The test item showed toxicity (IC30 values of 1196 μM, 973 μM and 1426 μM in experiment 1, 2 and 3, respectively and an IC50 value of 1549 μM and 1810 μM in experiment 1 and 3). In the first experiment a biologically relevant induction of the luciferase activity (EC1.5 692 μM) was measured with a maximum luciferase activity induction (Imax) of 9.32-fold. This led to an individual run conclusion of positive. In the second experiment no biologically relevant induction of the luciferase activity (EC1.5 1061 μM) was measured and the maximum luciferase acitivity induction (Imax) was 4.30-fold, however the induction above 1.5-fold was only observed at concentrations with cell viability < 70%. This led to an individual run conclusion of negative. As the results of first and second experiment were not concordant an additional third experiment was conducted. In the third experiment a biologically relevant induction of the luciferase activity (EC1.5 719 μM) was measured with a maximum luciferase activity induction (Imax) of 9.51-fold. This led to an individual run conclusion of positive. Overall, the test item is classified as positive in the KeratinoSensTM assay since positive results (>1.5-fold induction) were observed in two out of three experiments at test concentrations with a cell viability of >70% compared to the vehicle control.
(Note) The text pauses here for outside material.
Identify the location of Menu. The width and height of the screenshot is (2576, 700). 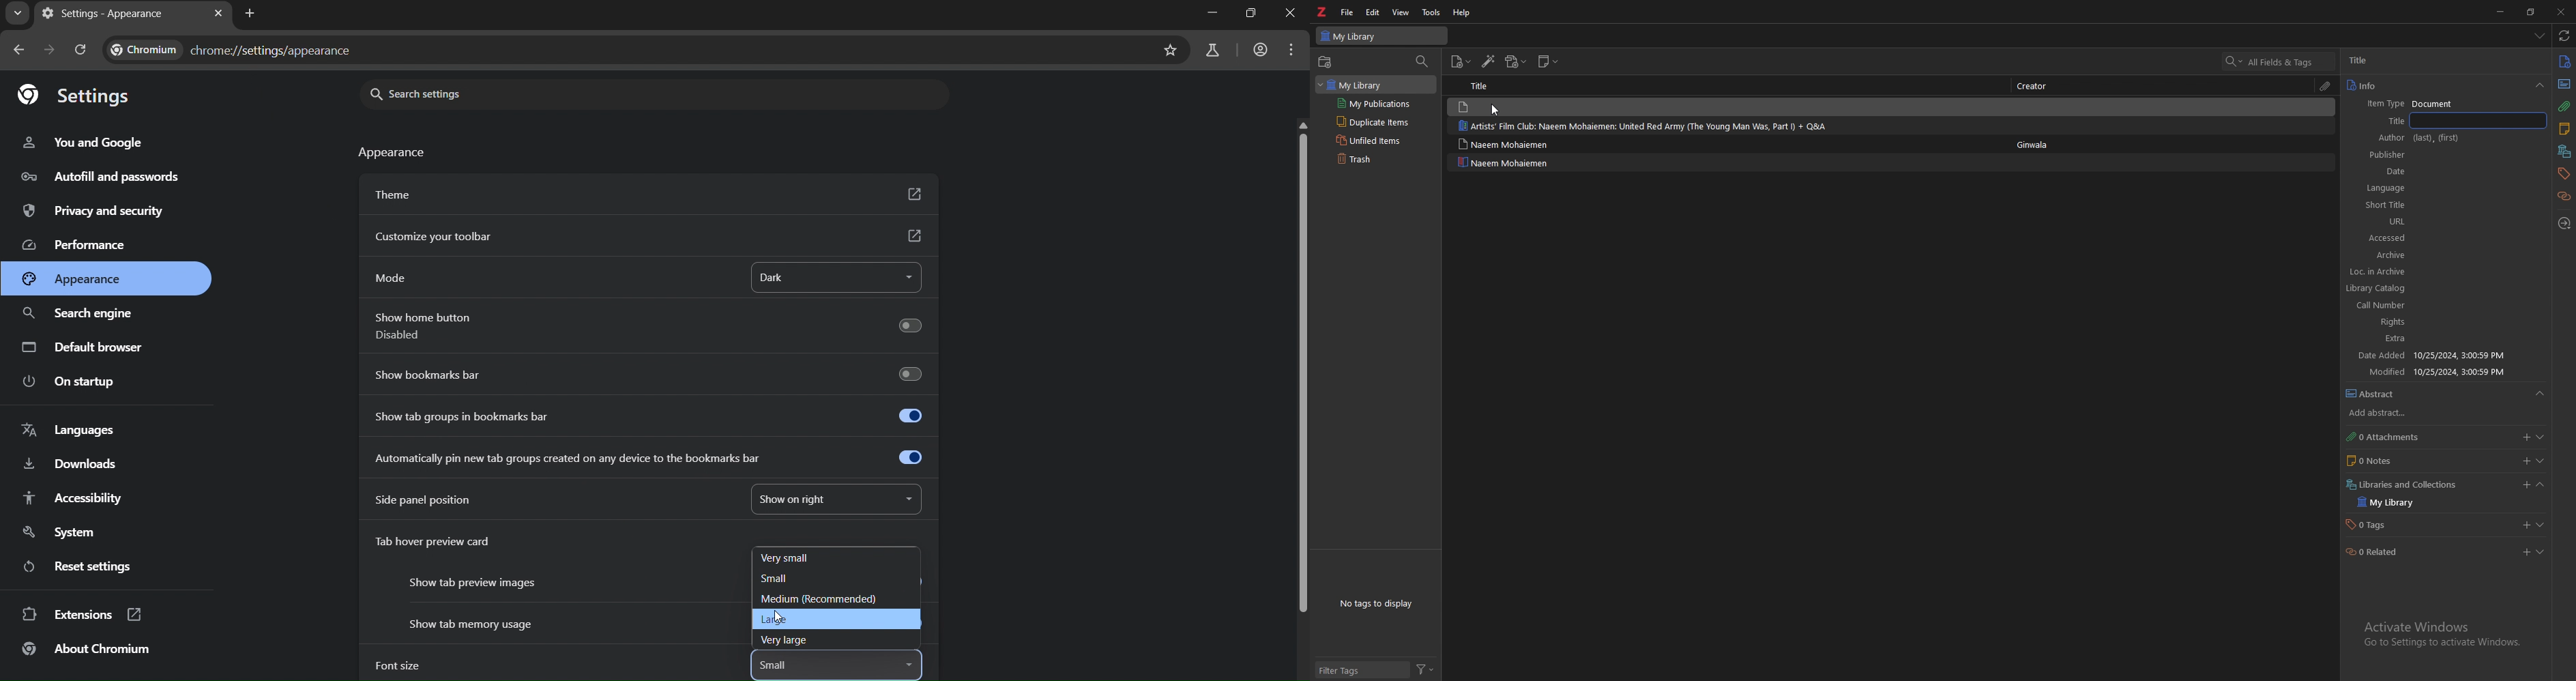
(2547, 397).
Interpretation and conclusion of the Weight-of-evidence:

Based on a negative DEREK NEXUS assessment, a negative DPRA assay and a positive KeratinoSens^TMassay, no conclusion could be drawn on skin sensitization properties of 1,3-bis(4 -hydroxy benzoyl) benzene. Performance of an additional in vitro assay, for example the U-SENS^TMassay, would not be sufficient for potency assessment in case the test were positive and in case of negative test, the results would not be sufficient to conclude. Therefore, a third in vitro study was omitted and an in vivo study (LLNA) was been performed to determine the skin sensitizing properties of 1,3-bis (4-hydroxy benzoyl) benzene. According to the result of the in vivo study, 1,3-Bis (4-hydroxy benzoyl) benzene was considered not to be a skin sensitiser.

Respiratory sensitisation

Endpoint conclusion

Endpoint conclusion:

no study available

Justification for classification or non-classification

According to EU CLP regulation (Consolidated version 01 -01 -2017), skin sensitisers shall be classified in category 1 where data (human or animal data) are not sufficient for sub-categorisation. Current available data are in vitro/in chemico tests (DEREK Nexus assessment, in vitro DPRA test and in vitro KeratinoSens test) and one in vivo test (LLNA according to OECD 429 guidelines).

Based on the results of these studies, 1,3-Bis (4-hydroxy benzoyl) benzene is not classified and has no obligatory labelling requirement for sensitization by skin contact according to the Globally Harmonized System of Classification and Labelling of Chemicals (GHS) of the United Nations (2015) (including all amendments) and the Regulation (EC) No 1272/2008 on classification, labelling and packaging of items and mixtures (including all amendments).